Work instructions - Find every line below where the string "element" shows up, and copy those lines.

Stored items from a collection
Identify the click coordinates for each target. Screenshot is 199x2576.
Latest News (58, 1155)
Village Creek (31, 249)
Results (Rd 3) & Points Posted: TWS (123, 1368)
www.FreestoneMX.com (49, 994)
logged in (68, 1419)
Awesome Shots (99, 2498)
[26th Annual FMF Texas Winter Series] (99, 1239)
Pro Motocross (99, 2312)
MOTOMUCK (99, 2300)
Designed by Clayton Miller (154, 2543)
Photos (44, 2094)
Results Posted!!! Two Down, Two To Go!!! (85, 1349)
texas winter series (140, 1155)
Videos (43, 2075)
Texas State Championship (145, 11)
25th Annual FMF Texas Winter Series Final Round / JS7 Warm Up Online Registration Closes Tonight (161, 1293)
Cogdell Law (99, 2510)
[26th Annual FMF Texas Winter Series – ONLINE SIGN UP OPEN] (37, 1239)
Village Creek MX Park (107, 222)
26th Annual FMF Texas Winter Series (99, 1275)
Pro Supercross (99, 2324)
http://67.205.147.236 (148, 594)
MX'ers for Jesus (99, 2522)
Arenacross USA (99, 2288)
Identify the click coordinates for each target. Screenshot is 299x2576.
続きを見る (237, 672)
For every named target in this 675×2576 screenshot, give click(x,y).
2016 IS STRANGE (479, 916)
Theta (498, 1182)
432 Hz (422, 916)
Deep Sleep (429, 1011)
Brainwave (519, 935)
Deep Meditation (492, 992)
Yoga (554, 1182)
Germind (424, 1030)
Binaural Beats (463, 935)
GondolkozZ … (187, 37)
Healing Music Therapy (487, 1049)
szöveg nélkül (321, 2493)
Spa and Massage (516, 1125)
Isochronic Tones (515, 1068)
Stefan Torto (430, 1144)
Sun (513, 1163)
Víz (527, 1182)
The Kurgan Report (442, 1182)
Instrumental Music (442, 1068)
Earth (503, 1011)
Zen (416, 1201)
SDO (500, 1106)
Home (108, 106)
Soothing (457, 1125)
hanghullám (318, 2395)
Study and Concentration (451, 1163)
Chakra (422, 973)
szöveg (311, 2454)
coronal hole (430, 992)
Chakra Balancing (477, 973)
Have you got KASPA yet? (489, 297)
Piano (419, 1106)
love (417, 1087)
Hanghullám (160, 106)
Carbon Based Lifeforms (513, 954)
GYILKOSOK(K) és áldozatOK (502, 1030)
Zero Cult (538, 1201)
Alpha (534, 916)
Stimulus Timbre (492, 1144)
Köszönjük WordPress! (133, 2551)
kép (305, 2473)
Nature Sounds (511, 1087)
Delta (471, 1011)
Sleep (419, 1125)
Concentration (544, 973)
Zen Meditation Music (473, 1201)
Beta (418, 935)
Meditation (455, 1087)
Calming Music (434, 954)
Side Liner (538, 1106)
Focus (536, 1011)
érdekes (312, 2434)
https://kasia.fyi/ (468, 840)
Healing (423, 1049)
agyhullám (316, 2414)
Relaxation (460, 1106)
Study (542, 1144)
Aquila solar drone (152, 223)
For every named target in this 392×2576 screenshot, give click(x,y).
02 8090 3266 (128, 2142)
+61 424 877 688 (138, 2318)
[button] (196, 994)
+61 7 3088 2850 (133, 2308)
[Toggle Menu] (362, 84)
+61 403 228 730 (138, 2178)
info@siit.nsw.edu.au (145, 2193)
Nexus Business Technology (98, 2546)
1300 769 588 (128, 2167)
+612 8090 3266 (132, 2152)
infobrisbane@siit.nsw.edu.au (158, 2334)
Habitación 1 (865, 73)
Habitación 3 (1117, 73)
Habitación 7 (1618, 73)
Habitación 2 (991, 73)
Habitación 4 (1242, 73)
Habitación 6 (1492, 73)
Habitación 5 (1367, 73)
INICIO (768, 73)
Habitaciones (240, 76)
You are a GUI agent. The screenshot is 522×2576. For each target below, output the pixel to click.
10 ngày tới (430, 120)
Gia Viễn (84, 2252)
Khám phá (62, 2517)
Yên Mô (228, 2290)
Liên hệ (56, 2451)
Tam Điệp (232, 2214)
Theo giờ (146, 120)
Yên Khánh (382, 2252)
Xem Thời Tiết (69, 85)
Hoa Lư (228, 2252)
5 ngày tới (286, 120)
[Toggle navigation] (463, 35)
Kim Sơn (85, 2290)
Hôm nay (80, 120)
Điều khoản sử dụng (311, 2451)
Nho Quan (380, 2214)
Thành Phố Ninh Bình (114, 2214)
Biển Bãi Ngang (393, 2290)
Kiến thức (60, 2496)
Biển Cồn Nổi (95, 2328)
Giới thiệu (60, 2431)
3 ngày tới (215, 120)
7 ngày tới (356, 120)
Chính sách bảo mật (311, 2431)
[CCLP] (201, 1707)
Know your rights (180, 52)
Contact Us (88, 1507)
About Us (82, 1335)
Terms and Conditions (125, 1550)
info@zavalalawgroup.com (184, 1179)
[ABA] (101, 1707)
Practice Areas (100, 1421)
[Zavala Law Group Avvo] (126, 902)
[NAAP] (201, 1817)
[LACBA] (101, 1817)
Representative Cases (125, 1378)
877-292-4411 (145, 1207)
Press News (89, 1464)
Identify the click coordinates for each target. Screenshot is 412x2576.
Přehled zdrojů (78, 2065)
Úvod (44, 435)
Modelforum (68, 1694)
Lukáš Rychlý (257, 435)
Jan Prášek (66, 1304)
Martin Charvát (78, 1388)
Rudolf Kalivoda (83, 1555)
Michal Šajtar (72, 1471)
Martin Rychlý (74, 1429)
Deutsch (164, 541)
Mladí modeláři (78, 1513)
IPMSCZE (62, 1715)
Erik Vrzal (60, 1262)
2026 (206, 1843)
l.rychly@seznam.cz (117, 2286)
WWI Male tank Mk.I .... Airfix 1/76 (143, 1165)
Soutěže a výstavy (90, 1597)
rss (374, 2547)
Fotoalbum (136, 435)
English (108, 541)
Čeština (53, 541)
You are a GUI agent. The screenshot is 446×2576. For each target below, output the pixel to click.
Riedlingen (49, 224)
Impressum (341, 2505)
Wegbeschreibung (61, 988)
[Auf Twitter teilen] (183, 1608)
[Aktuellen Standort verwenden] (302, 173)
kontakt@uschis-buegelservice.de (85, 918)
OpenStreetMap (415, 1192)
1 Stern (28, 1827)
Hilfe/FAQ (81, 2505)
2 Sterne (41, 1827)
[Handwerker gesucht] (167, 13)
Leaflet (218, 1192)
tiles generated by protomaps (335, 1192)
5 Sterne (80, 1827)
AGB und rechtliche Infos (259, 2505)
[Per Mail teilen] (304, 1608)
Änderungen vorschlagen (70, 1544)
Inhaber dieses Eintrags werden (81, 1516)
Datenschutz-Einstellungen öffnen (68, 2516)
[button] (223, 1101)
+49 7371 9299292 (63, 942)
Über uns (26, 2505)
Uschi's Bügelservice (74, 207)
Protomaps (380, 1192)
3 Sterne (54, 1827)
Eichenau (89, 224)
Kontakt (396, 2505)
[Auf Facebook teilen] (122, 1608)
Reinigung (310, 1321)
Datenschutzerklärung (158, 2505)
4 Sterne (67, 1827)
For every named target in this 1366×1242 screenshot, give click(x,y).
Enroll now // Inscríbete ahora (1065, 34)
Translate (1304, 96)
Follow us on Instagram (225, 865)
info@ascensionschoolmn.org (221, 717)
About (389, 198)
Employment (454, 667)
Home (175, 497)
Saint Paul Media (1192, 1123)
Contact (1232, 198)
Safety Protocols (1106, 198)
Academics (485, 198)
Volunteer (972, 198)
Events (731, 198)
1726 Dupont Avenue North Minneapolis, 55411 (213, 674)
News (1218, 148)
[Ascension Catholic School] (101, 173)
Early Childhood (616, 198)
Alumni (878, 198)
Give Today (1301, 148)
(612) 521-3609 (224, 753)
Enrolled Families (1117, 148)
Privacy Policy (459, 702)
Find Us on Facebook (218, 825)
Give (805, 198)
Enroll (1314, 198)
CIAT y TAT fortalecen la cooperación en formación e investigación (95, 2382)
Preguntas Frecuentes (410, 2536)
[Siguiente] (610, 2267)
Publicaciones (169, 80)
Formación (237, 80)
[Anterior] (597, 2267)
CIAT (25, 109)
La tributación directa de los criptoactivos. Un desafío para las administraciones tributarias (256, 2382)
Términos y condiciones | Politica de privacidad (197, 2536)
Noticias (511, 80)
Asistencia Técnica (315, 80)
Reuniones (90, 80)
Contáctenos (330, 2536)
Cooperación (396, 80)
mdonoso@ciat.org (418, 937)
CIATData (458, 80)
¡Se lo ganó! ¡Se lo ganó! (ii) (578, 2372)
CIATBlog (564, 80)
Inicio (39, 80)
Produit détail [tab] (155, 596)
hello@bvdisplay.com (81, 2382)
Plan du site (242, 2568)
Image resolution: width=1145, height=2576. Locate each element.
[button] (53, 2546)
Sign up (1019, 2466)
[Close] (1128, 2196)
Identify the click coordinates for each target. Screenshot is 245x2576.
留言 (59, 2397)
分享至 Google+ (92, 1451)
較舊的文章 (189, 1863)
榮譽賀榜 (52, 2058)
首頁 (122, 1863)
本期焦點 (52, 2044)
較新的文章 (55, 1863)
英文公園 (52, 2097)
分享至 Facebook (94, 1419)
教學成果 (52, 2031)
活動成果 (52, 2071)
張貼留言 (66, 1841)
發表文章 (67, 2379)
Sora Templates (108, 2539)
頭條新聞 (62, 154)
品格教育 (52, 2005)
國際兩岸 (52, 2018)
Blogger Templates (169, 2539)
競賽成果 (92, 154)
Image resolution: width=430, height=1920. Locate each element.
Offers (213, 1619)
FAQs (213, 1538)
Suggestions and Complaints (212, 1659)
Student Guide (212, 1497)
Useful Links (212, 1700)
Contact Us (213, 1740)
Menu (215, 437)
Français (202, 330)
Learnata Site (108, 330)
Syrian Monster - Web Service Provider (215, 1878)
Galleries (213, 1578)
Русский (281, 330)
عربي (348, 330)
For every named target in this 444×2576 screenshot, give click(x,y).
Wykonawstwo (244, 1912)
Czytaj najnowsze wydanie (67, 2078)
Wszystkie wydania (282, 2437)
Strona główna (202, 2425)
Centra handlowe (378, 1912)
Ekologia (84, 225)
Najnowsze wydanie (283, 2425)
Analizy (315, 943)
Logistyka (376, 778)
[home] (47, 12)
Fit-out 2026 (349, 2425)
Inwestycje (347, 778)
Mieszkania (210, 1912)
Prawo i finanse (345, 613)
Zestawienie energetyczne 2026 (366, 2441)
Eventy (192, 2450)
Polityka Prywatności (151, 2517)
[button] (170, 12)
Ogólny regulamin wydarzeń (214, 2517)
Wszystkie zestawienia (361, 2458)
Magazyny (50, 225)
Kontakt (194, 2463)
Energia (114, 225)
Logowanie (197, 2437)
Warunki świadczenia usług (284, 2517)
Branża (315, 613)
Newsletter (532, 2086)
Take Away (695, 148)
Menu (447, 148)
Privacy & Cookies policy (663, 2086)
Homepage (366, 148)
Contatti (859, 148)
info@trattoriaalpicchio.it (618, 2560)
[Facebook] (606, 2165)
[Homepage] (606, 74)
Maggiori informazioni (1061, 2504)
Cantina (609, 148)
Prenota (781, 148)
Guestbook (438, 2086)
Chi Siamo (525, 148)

Written response -
Image resolution: width=1145, height=2576. Locate each element.
Image resolution: width=430, height=1920. Locate each element.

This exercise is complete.